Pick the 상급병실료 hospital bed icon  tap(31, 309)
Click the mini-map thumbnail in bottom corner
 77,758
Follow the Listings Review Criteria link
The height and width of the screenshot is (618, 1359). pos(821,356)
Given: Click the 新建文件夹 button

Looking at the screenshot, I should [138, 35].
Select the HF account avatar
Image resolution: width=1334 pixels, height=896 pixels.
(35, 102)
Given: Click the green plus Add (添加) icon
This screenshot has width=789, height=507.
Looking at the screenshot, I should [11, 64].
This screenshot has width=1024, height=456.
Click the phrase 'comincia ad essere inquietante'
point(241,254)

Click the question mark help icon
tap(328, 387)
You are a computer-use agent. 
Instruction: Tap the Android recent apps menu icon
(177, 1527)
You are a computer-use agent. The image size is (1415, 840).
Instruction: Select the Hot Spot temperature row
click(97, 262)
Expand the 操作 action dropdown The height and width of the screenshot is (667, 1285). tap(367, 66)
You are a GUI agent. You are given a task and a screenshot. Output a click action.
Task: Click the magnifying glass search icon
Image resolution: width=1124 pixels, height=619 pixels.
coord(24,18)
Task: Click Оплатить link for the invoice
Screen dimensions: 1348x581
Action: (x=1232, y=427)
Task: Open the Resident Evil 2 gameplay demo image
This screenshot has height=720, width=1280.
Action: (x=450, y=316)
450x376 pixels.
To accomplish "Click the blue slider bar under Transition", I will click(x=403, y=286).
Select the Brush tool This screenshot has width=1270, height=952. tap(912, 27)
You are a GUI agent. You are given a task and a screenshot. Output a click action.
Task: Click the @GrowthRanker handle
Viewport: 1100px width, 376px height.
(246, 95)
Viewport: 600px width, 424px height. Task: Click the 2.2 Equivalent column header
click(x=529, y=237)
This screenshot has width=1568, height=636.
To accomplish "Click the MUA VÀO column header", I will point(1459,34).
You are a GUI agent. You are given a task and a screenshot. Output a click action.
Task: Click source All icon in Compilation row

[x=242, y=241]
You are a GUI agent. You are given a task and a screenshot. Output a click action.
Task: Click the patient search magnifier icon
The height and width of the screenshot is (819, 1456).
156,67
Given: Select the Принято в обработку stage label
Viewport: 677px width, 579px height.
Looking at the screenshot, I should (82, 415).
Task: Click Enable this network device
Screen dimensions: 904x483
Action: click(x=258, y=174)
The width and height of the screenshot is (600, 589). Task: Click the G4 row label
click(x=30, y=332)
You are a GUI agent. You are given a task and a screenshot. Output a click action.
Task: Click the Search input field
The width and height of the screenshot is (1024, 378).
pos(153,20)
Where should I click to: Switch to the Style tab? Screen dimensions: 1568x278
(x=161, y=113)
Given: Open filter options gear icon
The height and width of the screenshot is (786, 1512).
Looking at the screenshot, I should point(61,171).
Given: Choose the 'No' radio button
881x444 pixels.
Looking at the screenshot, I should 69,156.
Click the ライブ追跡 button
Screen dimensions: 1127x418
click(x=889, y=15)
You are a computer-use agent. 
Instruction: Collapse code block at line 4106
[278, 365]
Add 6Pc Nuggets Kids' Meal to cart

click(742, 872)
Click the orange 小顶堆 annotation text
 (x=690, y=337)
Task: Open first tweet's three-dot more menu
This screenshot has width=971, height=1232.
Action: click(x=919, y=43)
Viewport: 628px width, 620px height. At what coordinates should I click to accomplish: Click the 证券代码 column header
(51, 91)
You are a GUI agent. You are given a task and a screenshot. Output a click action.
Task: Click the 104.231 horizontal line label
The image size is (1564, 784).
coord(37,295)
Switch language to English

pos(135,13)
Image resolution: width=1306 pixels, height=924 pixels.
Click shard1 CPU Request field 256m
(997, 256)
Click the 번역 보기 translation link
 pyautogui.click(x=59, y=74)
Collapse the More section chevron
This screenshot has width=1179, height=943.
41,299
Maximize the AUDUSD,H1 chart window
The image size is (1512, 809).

#####

- _The problem_: Reproduce verbatim the part of the data that opens with the line containing "Switch language to English" and closes with the final line of the data, including both of those lines.

- _Solution below_:
Switch language to English

pos(135,13)
Image resolution: width=1306 pixels, height=924 pixels.
Click shard1 CPU Request field 256m
(997, 256)
Click the 번역 보기 translation link
 pyautogui.click(x=59, y=74)
Collapse the More section chevron
This screenshot has width=1179, height=943.
41,299
Maximize the AUDUSD,H1 chart window
The image size is (1512, 809).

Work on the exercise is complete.